### Extracted records

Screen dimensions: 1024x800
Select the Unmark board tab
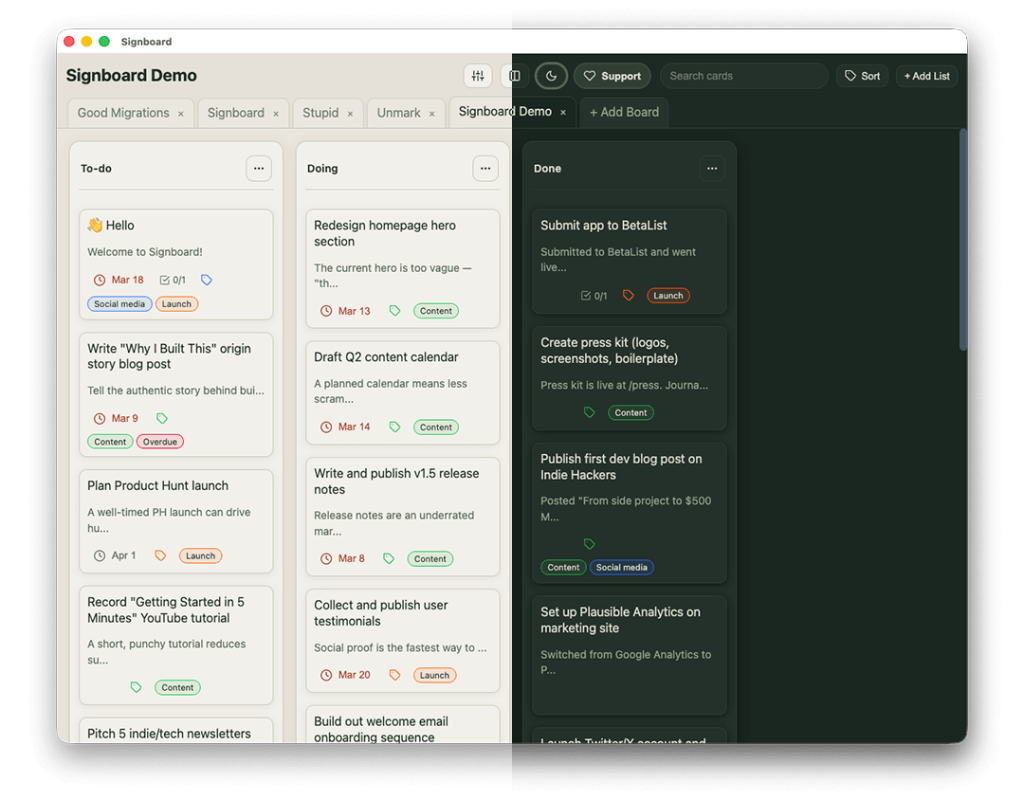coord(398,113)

######
### Extracted records

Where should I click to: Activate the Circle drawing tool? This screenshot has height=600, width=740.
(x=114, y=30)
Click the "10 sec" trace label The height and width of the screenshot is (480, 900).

######

→ **Task item**
The range runs from the line with "Where should I" up to and including the line with "is (480, 900)." in the listing above; please write out exactly those lines and nothing more.

→ **Task result**
Where should I click to: Activate the Circle drawing tool? This screenshot has height=600, width=740.
(x=114, y=30)
Click the "10 sec" trace label The height and width of the screenshot is (480, 900).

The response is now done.